With mitral valve prolapse, the connective tissue of the leaflets and surrounding tissue are weakened; this is called myxomatous degeneration. Why this happens isn’t well understood, but it is sometimes associated with connective tissue disorders, such as Marfan syndrome and Ehlers-Danlos syndrome. Myxomatous degeneration results in a larger valve leaflet area and elongation of the chordae tendineae, which can sometimes rupture; this rupture typically happens to the chordae tendineae on the posterior leaflet, and can cause the posterior leaflet to fold up into the left atrium.

Patients with a mitral valve prolapse are usually asymptomatic, but often have a classic heart murmur that includes a mid-systolic click, which is sometimes followed by a systolic murmur.

The click is a result of the leaflet folding into the atrium and being suddenly stopped by the chordae tendineae. Although mitral valve prolapse doesn’t always cause mitral regurgitation, it often does. If the leaflets don’t make a perfect seal, a little bit of blood leaks backward from the left ventricle into the left atrium, causing a murmur.

The mitral valve prolapse murmur is somewhat unique in that when patients squat down, the click comes later and the murmur is shorter, but when they stand or do a valsalva maneuver, the click comes sooner and the murmur lasts longer.

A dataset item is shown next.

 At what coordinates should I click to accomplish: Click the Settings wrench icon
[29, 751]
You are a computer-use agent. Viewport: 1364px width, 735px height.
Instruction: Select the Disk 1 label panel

This happens because squatting increases venous return, which fills the left ventricle with slightly more blood; this means that the left ventricle gets just a little bit larger. Therefore, the larger leaflets have more space to hang out, and as the ventricle contracts and gets smaller, it takes just a little longer for the leaflet to get forced into the atrium. Standing, on the other hand, reduces venous return, meaning there’s a little less blood in the ventricle and, by extension, a little less room to hang out; thus, the leaflet gets forced out earlier during contraction. The other heart murmur that follows this pattern is the one present in hypertrophic cardiomyopathy.

So, in addition to mitral valve prolapse, another cause of mitral regurgitation is damage to the papillary muscles from a heart attack. If these papillary muscles die, they can’t anchor the chordae tendineae, which then cause the mitral valve to flop back and allow blood to go from the left ventricle to the left atrium.